Home alone at the famous Farang House of Thung Song I considered my options for the evening:
Number 1: Internet Café
Number 2: Read a book
Number 3: Visit the neighbours
I was invited to the Chinese New Year Party the guys were holding next door but couldn’t decide if I was brave enough to attend. I had no idea what to expect, no idea if anyone would speak English, and a pretty sure idea that my Thai would only be sufficient for a 5-minute conversation.
My mind was soon made up for me as I heard a loud banging at the upstairs window.
‘Haaloooo!’ yelled See as he leaned over the balcony. ‘Halloooooooo!!!!’
I made my way to the balcony wondering what his choice of attire would be this time. A towel, a cape or something slightly more normal? Ah. A towel. Awkward.
I poked my head out the window, not quite knowing where to look.
‘Hello’ I replied ‘How are you?’
‘Yes Yes fine’ he assured me, ‘you come now yes?’
I guessed he meant the party was about to begin.
‘Urmmm…I don’t know’
‘Yes yes you come!’ he stated firmly. He stared at me. I wasn’t quite sure what to say. Suddenly a huge smile spread across his face and he began to jump up and down, waving his arms furiously in the air.
‘Yahayyy you come’
Oh god. How could I refuse when this 33-year-old man was now jumping up and down on his balcony wearing only a towel?
‘Ok’ I sighed.
Remembering to leave my shoes outside, I nervously stepped into the house. There were two small tables in front of me that would have been perfect for a dwarf’s tea party. Twenty people sat cross-legged on the floor devouring the feast of rice and beer before them.

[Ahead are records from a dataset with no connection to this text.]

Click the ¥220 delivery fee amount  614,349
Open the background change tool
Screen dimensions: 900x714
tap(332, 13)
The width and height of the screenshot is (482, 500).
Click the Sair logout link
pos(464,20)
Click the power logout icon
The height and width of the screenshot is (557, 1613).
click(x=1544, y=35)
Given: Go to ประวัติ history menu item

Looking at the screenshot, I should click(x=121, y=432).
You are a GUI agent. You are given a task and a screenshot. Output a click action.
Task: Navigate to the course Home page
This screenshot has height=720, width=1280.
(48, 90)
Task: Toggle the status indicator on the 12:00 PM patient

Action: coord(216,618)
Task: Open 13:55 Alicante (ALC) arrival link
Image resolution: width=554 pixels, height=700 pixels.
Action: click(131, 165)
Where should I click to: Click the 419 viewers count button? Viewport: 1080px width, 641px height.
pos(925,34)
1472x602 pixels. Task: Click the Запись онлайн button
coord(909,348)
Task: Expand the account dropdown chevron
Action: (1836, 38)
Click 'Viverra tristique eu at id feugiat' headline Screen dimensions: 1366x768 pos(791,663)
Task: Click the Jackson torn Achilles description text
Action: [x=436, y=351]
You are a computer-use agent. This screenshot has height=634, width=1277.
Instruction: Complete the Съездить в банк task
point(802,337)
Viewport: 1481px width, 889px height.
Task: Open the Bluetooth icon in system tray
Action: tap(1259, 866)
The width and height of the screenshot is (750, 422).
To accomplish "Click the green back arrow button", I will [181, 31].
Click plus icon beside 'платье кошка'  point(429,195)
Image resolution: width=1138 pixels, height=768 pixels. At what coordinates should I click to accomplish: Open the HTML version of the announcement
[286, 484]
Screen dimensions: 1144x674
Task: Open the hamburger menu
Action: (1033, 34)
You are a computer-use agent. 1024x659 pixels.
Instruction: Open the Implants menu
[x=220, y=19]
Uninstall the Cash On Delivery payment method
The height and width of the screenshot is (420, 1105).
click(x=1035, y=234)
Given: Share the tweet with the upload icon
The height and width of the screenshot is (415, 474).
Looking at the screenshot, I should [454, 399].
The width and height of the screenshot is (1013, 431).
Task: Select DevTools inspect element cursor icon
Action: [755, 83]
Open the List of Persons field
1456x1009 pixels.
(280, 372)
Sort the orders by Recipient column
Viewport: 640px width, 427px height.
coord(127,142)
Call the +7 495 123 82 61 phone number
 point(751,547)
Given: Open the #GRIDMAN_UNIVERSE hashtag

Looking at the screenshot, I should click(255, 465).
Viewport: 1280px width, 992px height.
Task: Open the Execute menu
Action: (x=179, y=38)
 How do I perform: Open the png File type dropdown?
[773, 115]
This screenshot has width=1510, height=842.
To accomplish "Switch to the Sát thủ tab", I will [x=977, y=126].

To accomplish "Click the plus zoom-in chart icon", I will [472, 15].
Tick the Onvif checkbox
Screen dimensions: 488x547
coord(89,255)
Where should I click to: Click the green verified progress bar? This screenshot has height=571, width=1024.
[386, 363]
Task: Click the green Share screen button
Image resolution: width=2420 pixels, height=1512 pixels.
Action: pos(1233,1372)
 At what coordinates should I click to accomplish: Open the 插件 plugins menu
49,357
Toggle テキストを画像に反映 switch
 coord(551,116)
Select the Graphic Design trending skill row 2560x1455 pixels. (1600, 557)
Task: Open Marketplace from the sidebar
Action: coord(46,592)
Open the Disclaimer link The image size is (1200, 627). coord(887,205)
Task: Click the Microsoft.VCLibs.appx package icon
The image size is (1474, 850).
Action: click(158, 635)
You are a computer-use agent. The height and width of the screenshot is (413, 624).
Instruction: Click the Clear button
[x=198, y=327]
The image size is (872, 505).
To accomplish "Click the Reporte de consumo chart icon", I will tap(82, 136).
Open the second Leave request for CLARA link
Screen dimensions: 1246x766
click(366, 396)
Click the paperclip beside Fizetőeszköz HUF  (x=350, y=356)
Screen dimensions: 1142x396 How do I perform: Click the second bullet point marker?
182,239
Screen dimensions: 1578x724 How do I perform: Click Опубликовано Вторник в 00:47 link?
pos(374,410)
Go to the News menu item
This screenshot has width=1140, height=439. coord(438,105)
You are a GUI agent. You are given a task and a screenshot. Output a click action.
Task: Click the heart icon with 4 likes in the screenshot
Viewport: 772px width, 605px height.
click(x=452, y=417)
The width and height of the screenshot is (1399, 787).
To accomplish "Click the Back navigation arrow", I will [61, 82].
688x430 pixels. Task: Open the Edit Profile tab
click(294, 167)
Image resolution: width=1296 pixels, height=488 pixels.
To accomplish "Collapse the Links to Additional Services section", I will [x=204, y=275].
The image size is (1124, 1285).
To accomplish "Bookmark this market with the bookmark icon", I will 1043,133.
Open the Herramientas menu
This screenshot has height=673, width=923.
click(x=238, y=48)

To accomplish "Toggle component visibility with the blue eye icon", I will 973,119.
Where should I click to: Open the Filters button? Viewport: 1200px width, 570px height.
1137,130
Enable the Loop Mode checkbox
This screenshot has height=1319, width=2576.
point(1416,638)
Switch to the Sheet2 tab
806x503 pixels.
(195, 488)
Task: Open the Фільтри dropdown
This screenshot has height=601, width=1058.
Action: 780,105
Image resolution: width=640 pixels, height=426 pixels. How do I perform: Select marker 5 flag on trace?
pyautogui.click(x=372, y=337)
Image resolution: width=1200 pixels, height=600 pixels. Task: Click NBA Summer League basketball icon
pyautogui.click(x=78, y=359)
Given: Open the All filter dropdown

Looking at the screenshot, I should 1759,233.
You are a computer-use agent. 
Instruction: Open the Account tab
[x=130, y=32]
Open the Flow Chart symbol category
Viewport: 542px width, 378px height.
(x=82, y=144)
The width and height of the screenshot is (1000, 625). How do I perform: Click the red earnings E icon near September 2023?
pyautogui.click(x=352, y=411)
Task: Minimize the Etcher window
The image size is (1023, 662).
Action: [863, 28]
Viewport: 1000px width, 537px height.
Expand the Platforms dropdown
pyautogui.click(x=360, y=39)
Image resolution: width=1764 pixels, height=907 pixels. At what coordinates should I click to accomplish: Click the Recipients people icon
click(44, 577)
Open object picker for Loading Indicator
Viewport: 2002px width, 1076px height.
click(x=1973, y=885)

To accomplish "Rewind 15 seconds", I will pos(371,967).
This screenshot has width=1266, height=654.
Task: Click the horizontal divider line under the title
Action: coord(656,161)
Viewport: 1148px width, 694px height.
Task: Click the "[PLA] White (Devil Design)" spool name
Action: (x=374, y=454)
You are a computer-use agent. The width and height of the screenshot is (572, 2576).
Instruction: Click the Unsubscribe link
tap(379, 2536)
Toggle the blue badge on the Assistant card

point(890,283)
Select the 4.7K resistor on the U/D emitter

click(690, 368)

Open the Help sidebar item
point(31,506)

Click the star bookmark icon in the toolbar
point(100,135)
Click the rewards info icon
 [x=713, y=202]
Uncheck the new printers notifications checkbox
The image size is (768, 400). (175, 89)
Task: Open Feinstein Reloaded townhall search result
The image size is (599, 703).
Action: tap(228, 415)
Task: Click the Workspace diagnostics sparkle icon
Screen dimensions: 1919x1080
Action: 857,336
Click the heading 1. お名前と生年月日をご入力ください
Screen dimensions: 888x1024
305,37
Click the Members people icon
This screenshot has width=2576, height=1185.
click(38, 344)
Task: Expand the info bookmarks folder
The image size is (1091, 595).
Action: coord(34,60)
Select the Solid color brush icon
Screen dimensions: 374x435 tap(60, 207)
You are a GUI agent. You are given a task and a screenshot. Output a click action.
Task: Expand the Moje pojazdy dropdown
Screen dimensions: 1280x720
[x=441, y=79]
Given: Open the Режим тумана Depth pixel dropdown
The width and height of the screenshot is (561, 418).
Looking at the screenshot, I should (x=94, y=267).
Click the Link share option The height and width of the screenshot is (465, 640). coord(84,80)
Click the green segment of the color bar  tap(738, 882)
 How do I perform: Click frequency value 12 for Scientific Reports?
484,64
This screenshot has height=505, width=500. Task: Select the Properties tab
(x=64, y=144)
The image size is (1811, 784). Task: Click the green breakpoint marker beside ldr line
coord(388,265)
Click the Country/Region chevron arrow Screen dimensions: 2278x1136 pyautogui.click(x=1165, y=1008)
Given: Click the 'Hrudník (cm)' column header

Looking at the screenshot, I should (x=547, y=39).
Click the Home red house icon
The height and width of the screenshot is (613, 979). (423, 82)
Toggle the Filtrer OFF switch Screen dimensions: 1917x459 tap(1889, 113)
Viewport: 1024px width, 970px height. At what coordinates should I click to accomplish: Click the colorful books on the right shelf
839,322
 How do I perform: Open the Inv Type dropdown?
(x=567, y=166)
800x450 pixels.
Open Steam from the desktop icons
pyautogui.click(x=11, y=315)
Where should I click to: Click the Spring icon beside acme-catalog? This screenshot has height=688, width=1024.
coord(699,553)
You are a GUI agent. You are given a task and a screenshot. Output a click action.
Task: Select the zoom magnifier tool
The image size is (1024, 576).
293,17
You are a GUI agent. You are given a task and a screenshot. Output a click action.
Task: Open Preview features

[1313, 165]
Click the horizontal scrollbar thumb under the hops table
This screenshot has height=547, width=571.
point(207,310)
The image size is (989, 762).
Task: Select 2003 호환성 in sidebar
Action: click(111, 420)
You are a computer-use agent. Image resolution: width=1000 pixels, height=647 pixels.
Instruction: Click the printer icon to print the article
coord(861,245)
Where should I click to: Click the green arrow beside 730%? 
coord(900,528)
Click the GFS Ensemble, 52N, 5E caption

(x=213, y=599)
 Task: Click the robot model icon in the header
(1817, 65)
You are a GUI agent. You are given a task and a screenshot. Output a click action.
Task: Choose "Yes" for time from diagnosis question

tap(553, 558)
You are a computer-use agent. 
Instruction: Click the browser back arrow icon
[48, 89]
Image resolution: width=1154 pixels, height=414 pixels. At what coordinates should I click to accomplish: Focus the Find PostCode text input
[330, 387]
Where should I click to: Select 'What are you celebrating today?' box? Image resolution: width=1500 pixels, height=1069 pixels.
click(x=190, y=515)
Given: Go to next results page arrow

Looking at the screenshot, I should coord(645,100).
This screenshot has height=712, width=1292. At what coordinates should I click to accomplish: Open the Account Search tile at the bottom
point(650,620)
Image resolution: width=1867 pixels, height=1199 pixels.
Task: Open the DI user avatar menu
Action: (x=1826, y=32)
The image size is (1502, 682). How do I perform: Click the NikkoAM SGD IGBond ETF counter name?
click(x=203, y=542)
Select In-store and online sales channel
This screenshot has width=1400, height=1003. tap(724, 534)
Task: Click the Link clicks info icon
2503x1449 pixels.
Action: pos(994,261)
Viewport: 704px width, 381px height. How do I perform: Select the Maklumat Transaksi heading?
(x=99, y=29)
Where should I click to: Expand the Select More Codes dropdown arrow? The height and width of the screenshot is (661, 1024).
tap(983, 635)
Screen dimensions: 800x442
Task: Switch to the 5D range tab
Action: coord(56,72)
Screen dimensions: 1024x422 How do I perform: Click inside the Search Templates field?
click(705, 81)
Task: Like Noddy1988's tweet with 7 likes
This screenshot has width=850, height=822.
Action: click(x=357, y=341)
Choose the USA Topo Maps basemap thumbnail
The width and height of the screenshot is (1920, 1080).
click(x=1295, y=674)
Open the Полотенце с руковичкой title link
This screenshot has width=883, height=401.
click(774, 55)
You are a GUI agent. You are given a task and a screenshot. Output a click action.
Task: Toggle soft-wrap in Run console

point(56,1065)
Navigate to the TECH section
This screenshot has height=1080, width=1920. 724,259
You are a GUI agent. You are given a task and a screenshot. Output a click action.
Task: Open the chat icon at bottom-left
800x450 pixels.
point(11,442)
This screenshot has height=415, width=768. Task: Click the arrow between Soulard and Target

‘Farang!!’ cried one of the men as he spied me in the doorway.
Imagine shouting foreigner at someone in England? You’d probably get put in prison!
I smiled politely and sat down, trying to ignore the fact that every single pair of eyes in the room were on me. My neighbour Ati introduced me to everybody.
The man who had noticed me first was very enthusiastic about introducing himself. ‘Mr GAI’ he emphasized, whilst pouring himself another shot of whiskey. ‘You call me Mr Chicken!’ With that he burst into hearty laughter. I laughed along as he was clearly loving the attention!
An elderly man I knew very well came and sat down beside me. His eyes twinkled with laughter.
‘Mr Udon’ he stated and held his hand out to mine, cackling away. I shook his hand anyway even though he’d been at my house earlier that day firing fruit at the wall with his slingshot!
Feeling more comfortable now, I looked around the room, soaking up the friendly atmosphere. See and Ati’s house was similar to our own. Expect for one noticeable difference. A giant, dead, scaly thing hung gloriously upon one of the plain, white walls. I curiously eyed the creature, attempting to decipher what on earth it was, or once was. Finally curiosity got the better of me.
‘A nee a lye?’ I asked, pointing to the strange squashed reptile above me.
My neighbour looked towards me, his eyes open and honest.
‘Baby dinosaur’ he stated sincerely.
My mouth creased into a huge open grin.
‘No dinosaur!’ I giggled loudly, unable to control myself.
By this point, the rest of the party were eyeing me curiously! Words were exchanged in Thai with the men all confidently nodding in agreement.
‘Yes. Yes’ assured Mr Chicken ‘Baby dinosaur’.
‘Baby dinosaur’ insisted Ati
Mr Udon smacked his lips together and cackled his creepy little laugh.
‘Baby dinosaur’ he claimed, whilst passing me a scary looking piece of fish with the eyeballs still attached. ‘Eat’.
I was outnumbered. Clearly there was a dead baby dinosaur hanging on my neighbour’s wall. And now I had to find a way of successfully hiding these fish eyeballs. I was beginning to forget what I had ever considered normal.